Viviamo in un tempo di “passaggio”, scrive Lizzola, “un tempo nel quale siamo avviati a delineare una forma di convivenza nuova”, un tempo “in cui il valore dei gesti e delle cose è in movimento, ciò che è giusto e ciò che è sbagliato non è più chiaro come prima.”

È un vero e proprio invito quello che ci viene rivolto in questo libro a provare, pur inciampando, non negando la fatica e assumendo il rischio, a guardare con fiducia, creatività, immaginazione e responsabilità agli orizzonti fecondi del futuro: anche se non sono più definiti come prima, è possible recuperare la capacità di “provare vita nuova”, di dare forma nuova alle nostre comunità, di aprirsi e fare spazio a nuove pratiche nella vita comune. Assumere la fragilità significa necessariamente aprirsi al desiderio di nuovo, ad una nuova relazione con la fragilità stessa, in cui essa possa diventare non solo sopportabile ma addirittura abitabile, perché la vita è possibile anche in condizioni di estrema debolezza.   

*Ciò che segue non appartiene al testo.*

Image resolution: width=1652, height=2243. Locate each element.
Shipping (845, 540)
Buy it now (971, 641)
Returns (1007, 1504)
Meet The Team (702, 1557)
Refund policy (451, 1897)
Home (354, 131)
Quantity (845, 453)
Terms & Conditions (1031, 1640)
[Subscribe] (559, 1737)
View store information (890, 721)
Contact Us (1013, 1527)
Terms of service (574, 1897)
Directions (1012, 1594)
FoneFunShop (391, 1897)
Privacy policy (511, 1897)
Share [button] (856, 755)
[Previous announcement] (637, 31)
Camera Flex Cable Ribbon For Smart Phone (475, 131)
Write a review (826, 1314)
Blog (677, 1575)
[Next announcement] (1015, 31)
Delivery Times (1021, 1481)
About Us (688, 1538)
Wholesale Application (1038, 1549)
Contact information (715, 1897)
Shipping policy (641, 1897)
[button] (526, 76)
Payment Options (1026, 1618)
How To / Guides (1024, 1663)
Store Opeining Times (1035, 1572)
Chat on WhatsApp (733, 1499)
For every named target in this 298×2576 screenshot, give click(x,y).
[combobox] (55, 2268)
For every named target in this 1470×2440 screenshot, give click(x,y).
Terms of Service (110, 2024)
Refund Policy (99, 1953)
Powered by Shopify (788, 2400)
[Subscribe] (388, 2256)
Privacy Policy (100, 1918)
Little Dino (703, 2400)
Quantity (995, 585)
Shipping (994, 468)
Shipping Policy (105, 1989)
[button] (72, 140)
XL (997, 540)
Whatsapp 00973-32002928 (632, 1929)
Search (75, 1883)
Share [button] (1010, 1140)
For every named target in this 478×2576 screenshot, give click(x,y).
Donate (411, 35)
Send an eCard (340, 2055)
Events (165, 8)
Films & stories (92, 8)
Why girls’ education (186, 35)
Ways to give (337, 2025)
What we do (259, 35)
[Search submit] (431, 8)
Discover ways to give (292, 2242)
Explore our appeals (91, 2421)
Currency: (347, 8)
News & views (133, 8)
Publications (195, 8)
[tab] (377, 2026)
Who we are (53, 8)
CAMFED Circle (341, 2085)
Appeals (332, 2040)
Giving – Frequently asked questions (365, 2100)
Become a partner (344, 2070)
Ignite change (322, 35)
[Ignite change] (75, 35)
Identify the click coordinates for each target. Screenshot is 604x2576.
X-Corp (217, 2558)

Un invito all’affidarsi al cambiamento e alla trasformazione del nostro vivere in comunità, a partire da ciascuno, basandoci sull’ascolto dell’altro con cuore pensante, stando riflessivamente dentro l’incontro con l’altro e restando sulla soglia senza soluzioni preconfezionate ma co-costruite. Questo processo può condurre ad una rivisitazione del potere, non più inteso come controllo e possesso, ma come apertura del possibile, come riapertura delle possibilità del nuovo.

Il cambiamento può, così, essere assunto responsabilmente e liberamente. Sembra paradossale ma si tratta di vivere le responsabilità come una libera scelta e non come un peso opprimente, dettato dalla necessità.